I am writing today from Jerusalem, where our group is concluding our pilgrimage to the Holy Land. I have led more than thirty of these tours over the years. Each time, the Holy Spirit speaks to me in a new way with a message for my soul and my work.
This time, his word to me was urgency.
We visited the Temple Mount area several times during our stay in Jerusalem. This platform was constructed by King Herod as the foundation for the temple he built atop Mount Moriah. His temple was two-and-a-half times taller than the present Dome of the Rock and twice as large as the Acropolis in Athens. The “mount” he built for it is an artificial plateau twenty football fields in size.
When the Romans destroyed this temple in AD 70, they left the western retaining wall so they could use the mount for their pagan worship. This “Western Wall” or “Wailing Wall” (where the Jews bemoan their lost temple) is the closest the Jews are allowed to go to the temple to pray.
None of this would have been imaginable during Jesus’ ministry. A single stone here is the size of the tour buses we use to travel this land. Herod’s temple was magnificent and stupendous in size and grandeur. No one could foresee its complete destruction.
No one, that is, but Jesus.
In Mark 13, we read, “As he came out of the temple, one of his disciples said to him, ‘Look, Teacher, what wonderful stones and what wonderful buildings!’ And Jesus said to him, ‘Do you see these great buildings? There will not be left here one stone upon another that will not be thrown down” (vv. 1–2). His words came to pass when the Romans obliterated the very temple over which Jesus’ disciples marveled that day.
Beware the sin of presumption
As I reflected on this biblical scene in light of the present-day Temple Mount, I sensed the Lord saying to me, “If I would judge my chosen people, I will judge any nation that rejects my word and will. What happened to ancient Israel can happen to any nation, including America.”
This warning makes complete sense. Human nature has not changed, so any sin we have committed in the past, we can commit in the present. God’s nature has not changed, so any sin he judged in the past, he must judge in the present.
It is the sin of presumption to assume that what happened to ancient Egypt during the Exodus, to Assyria and Babylon after their persecution of the Jews, and what happened to the Soviet Union in our era cannot happen to us. The more impregnable our defenses and resources seem, the more we are tempted to trust in them rather than in our Maker and Lord.
This means that our shared calling to declare God’s truth to our culture is urgent in the extreme. The good news is that when we repent of our sins and turn to our Lord, his “grace is greater than all our sins.”
Encouragement from an unlikely source
I am reading The First Epistle of Clement to the Corinthians, a letter written toward the end of the first century by Clement, the Bishop of Rome. He writes to his Corinthian readers, “Who did not admire the sobriety and moderation of your godliness in Christ?” This was because “you did all things without respect of persons, and walked in the commandments of God.”
Further, “You were sincere and uncorrupted, and forgetful of injuries between one another. Every kind of faction and schism was abominable in your sight. You mourned over the transgressions of your neighbors: their deficiencies you deemed your own.”

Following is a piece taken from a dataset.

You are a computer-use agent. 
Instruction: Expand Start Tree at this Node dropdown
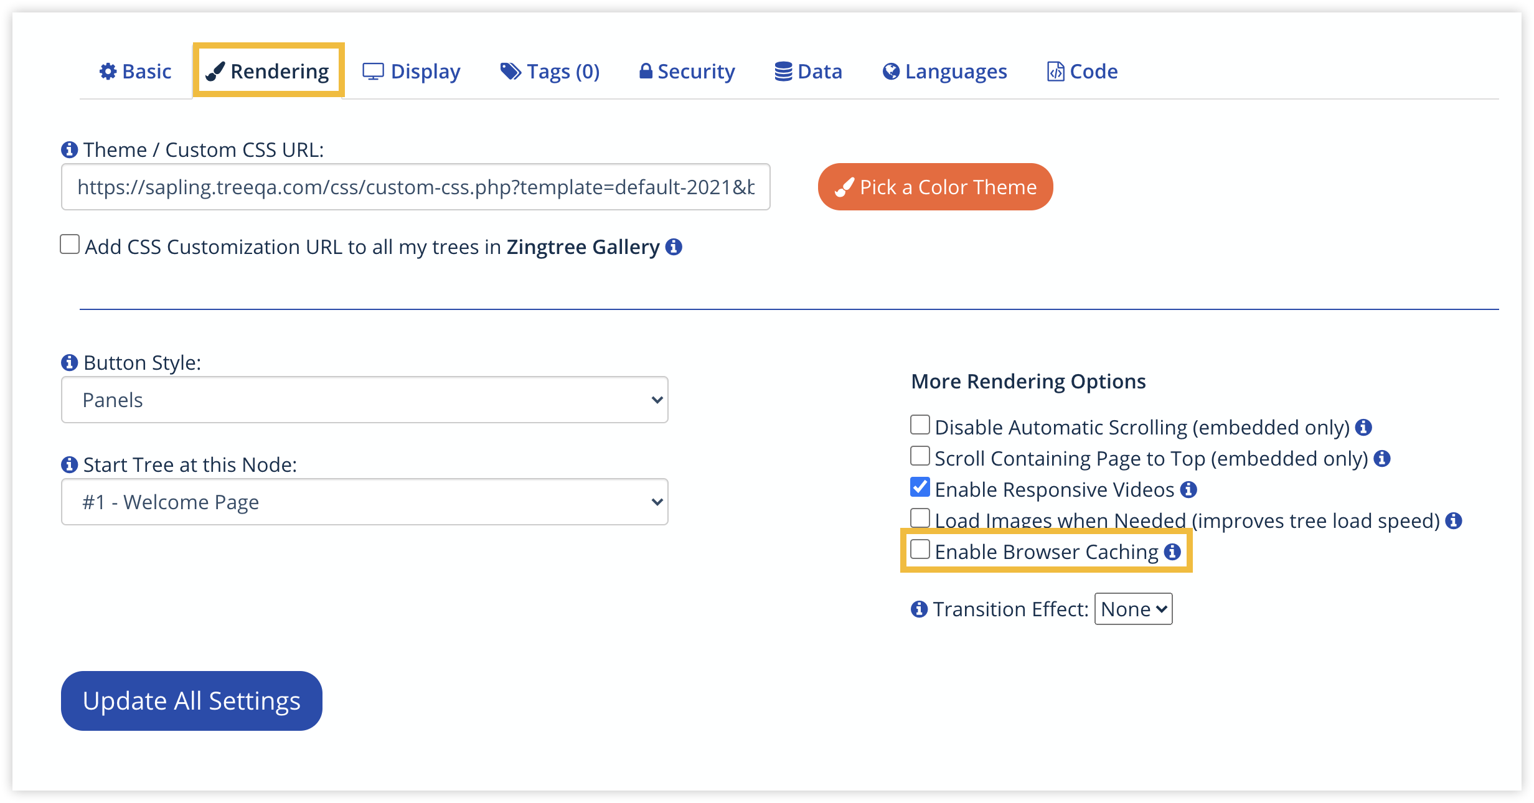click(365, 502)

This is a remarkable description of people living in one of the most pagan and immoral cities in the ancient world. Corinth was so known for its sexual immorality that to “Corinthianize” meant to commit sexual sin. And yet, when Paul brought the gospel to this place, those who turned to Christ were transformed in ways that persisted decades after his ministry.
This is the power of Scripture to transform human hearts. Remember God’s promise: “As the rain and the snow come down from heaven and do not return there but water the earth, making it bring forth and sprout, giving seed to the sower and bread to the eater, so shall my word be that goes out from my mouth: it shall not return to me empty, but it shall accomplish that which I purpose, and shall succeed in the thing for which I sent it” (Isaiah 55:10–11).
A word from Billy Graham
An observation by Billy Graham is relevant to our conversation: “The human mind—like nature itself—abhors a vacuum. If our minds and hearts are not filled with God’s truth, something else will take his place: cynicism, occultism, false religions and philosophies, drugs—the list is endless.
“Already a terrifying spiritual and moral tide of evil has loosed our society from its spiritual moorings. Ideas that could easily destroy our freedoms are rushing into the vacuum that results when societies turn from the moral truths found in Scripture. Moral and spiritual chaos is the inevitable result.
“May we who know God’s truth stay committed to the principles outlined in his word. Above all, may we be salt and light in this world, proclaiming God’s righteousness and love to a confused and dying world.”
So, let’s be encouraged that our preaching and teaching of God’s truth will bear fruit in the present and in the future. Let’s renew our commitment to “speaking the truth in love” wherever and however we can (Ephesians 4:15).
And let’s work with urgency, knowing that the future is not promised to any nation, including ours.
We are one day closer to eternity than ever before.